I went quickly for the water, and when I returned I paused again before entering, hearing Philip say, "A man named Rodriguez was found over by Calabasas—his throat slit. And two others, the same night—same style of knife work. Very fancy. The rumor is they were part of a gang that stole just about anything they could get their hands on. I wondered if they might be your rustlers."
I entered the room in time to see Willa's face go cold.
"
My
rustlers?" she said in a way that could make water freeze. "What do you mean,
my
rustlers?"
"I mean the men who have been cleaning out your livestock."

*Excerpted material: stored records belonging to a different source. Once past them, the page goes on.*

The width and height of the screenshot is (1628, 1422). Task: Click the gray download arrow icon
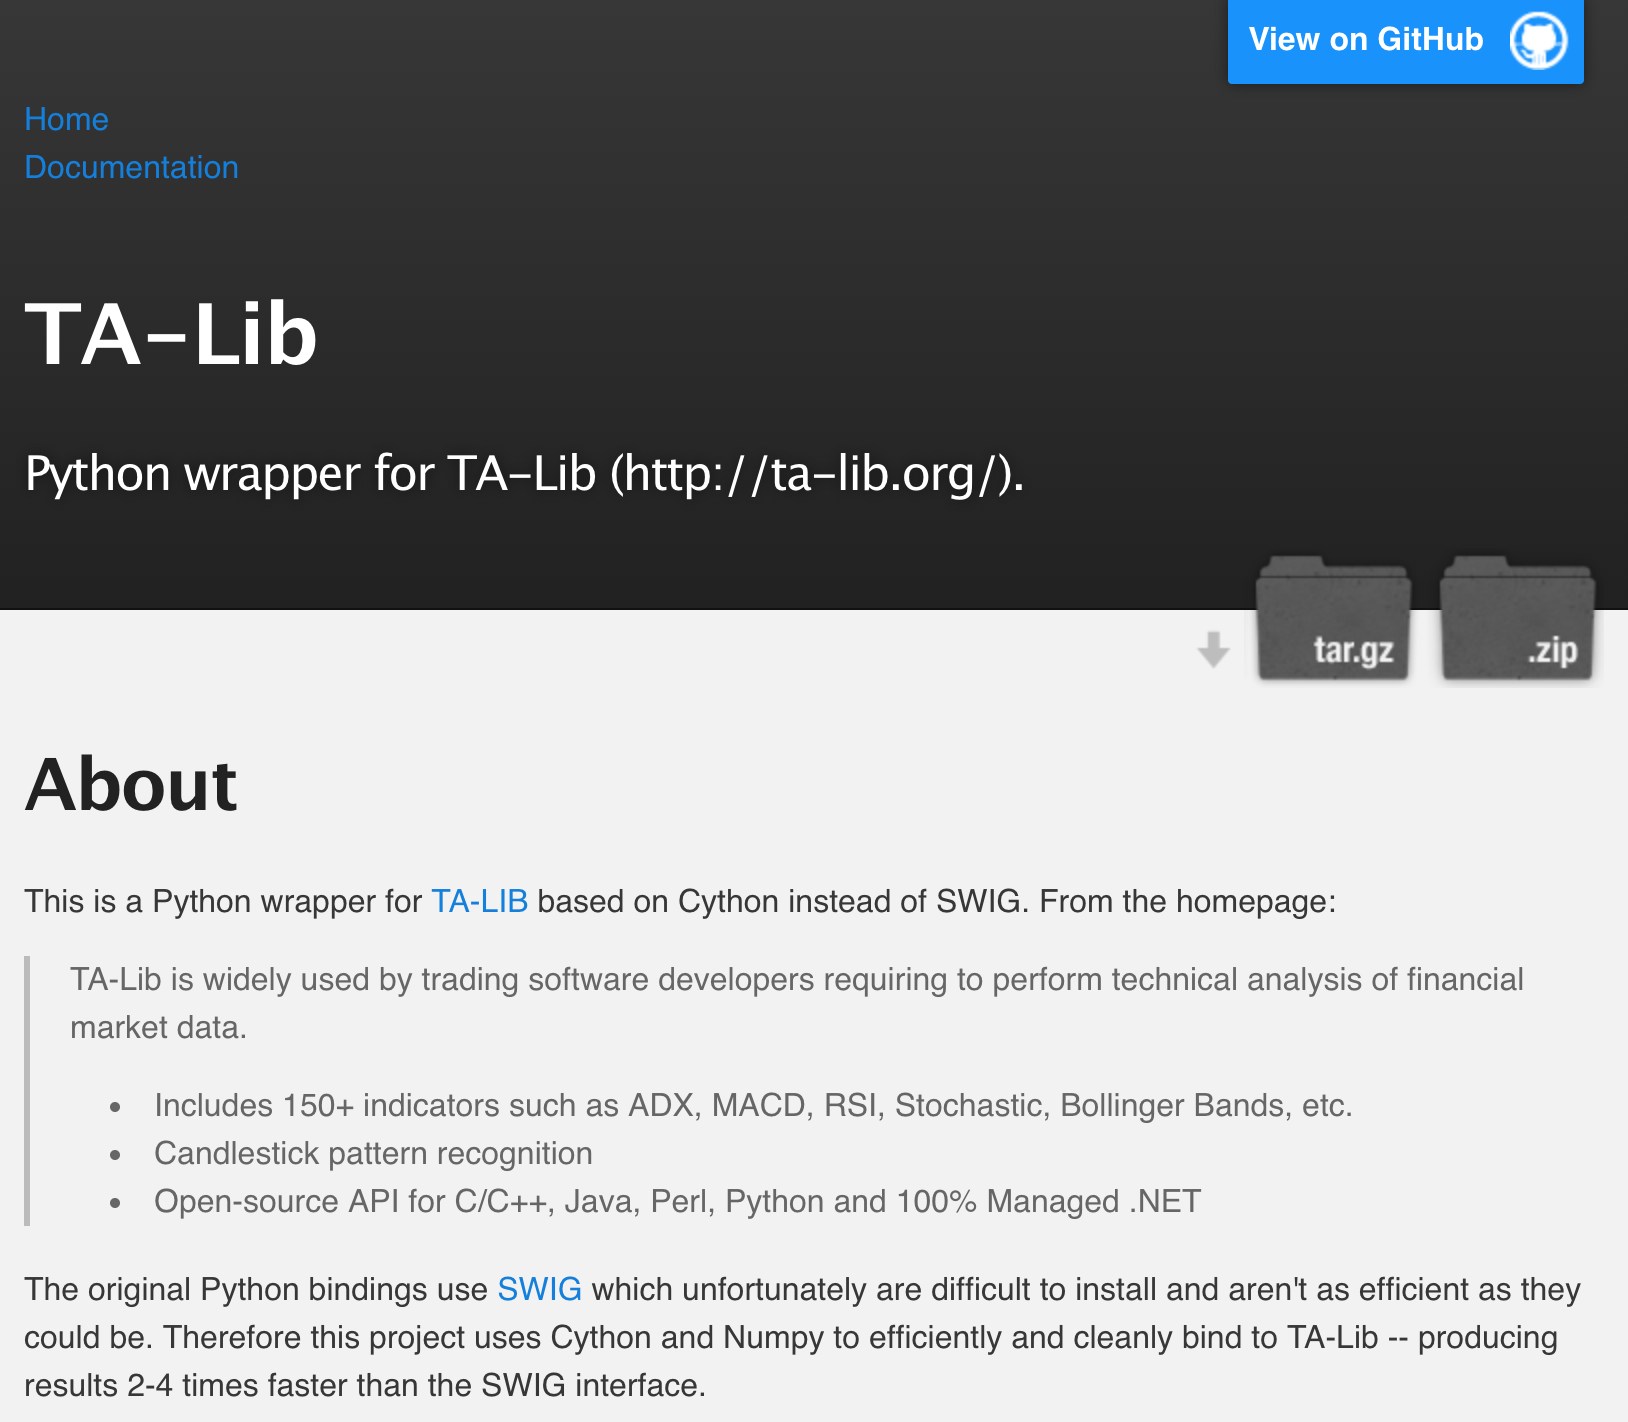tap(1213, 650)
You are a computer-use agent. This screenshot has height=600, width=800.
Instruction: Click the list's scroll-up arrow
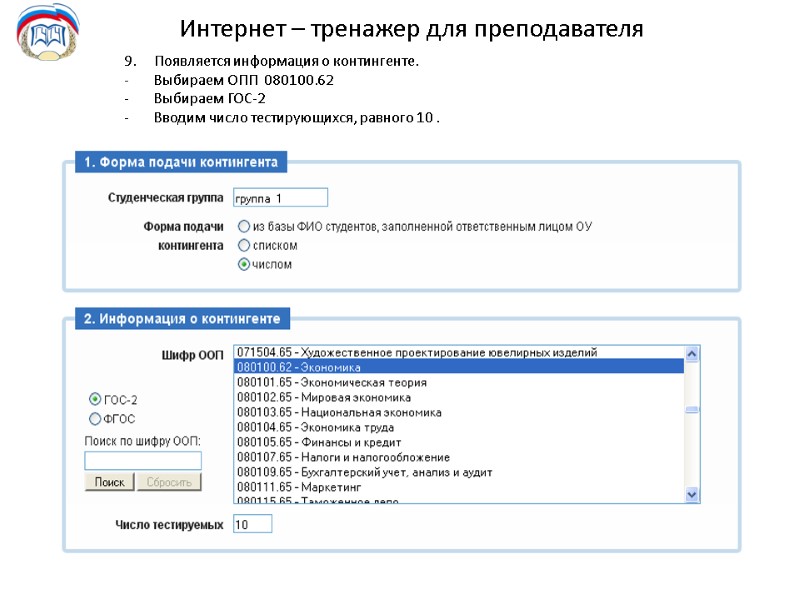coord(691,352)

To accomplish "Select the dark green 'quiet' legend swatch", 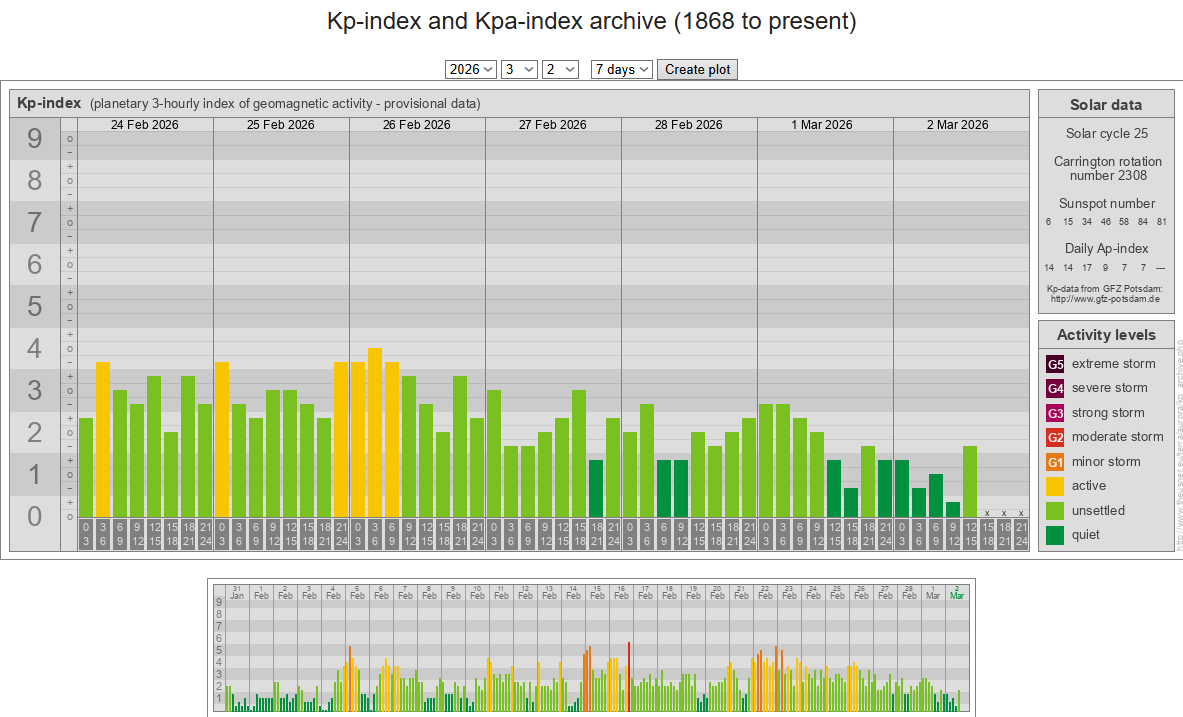I will [x=1055, y=535].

"How would I know? What are you trying to say?" She kept asking questions in a belligerent way. Though it was making me uncomfortable, it didn't seem to faze Philip.
"I thought you might have gotten a look at the men—you were pretty close, after all. I thought you might have recognized one of them. . ."
"I don't quite know where you get your information, and it is beyond me that you should think I socialize with cattle thieves."
He smiled. "You socialize with me, so I figured you weren't too particular."
To my absolute amazement, she laughed. Willa actually laughed. I had expected her to explode, I thought the anger she was holding in would spill out, but instead, she laughed.
Just as suddenly she was serious again, but it was a more peaceful kind of seriousness. "I was riding next to Ignacio when he was shot," she began, "it was . . . it was the worst . . . I couldn't. . ."
"Yes, of course you couldn't," Philip said in the kindest possible way.